Under the terms of the deal, J&J agreed to pay $6.5 billion to resolve current and future ovarian cases, provide $2 billion for current and future mesothelioma cases and hand over $400 million to states who’ve sued J&J for failing to warn consumers about the health risks tied to its talc-based powders or threatened to sue, according to sources.

Opposing deal

J&J negotiated its new deal with lawyers outside the leadership group overseeing talc cases consolidated as a multi-district litigation (MDL) before a federal judge in New Jersey.

Lawyers in the MDL said J&J was not putting up enough money and ridiculed its repeated attempts to use the bankruptcy process to deny victims trials.

“This second bad-faith bankruptcy is an attempt by J&J to bully cancer victims into accepting a low-ball deal that would leave most of them with staggering unpaid medical bills and lost wages,” Jason Itkin, a lawyer for claimants who oppose the deal, said.

“We believe this second bankruptcy will be dismissed just like the first one.”

In its January ruling, the appeals court said J&J wrongly put its newly created unit, LTL Management, under court protection to deal with the talc litigation.

The three-judge panel found since J&J agreed to set up a more than $61 billion backstop plan for its unit, the company wasn’t in “financial distress” and didn’t qualify for protection.

Hours before the new case was filed, an official committee of talc claimants filed court papers claiming that a second Chapter 11 petition would be wrong. The group, which represented cancer victims in the first bankruptcy case, said the company should not be permitted to return to bankruptcy.

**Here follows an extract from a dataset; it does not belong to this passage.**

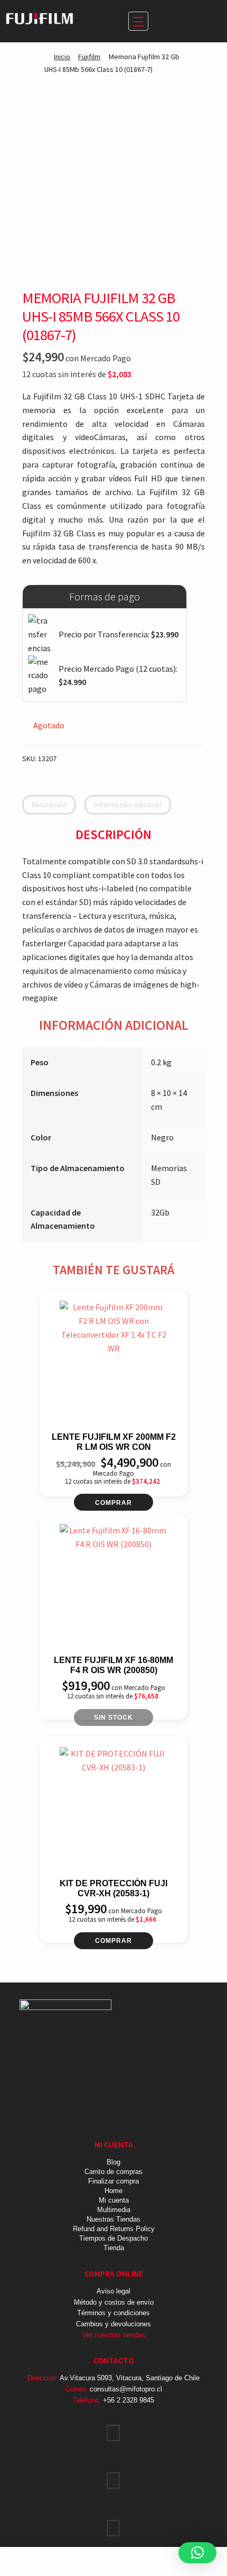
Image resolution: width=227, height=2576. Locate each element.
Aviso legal (113, 2291)
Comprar (113, 1502)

The new filing should satisfy demands by the appeals court that rejected the first case, lawyers who crafted both Chapter 11 filings for J&J said in court papers.

In the latest case, the company replaced the backstop agreement with the $8.9 billion settlement, J&J’s lawyers said. The settlement funds will be LTL’s only financial resource, they said.

“I applaud Johnson & Johnson on finding a fair and equitable solution which closes a painful chapter for a lot of American women,” said Mark Lanier, a Texas-based lawyer who won a $4.7 billion verdict against the company in 2018 on behalf of 20 women who blamed their ovarian cancer on baby powder use.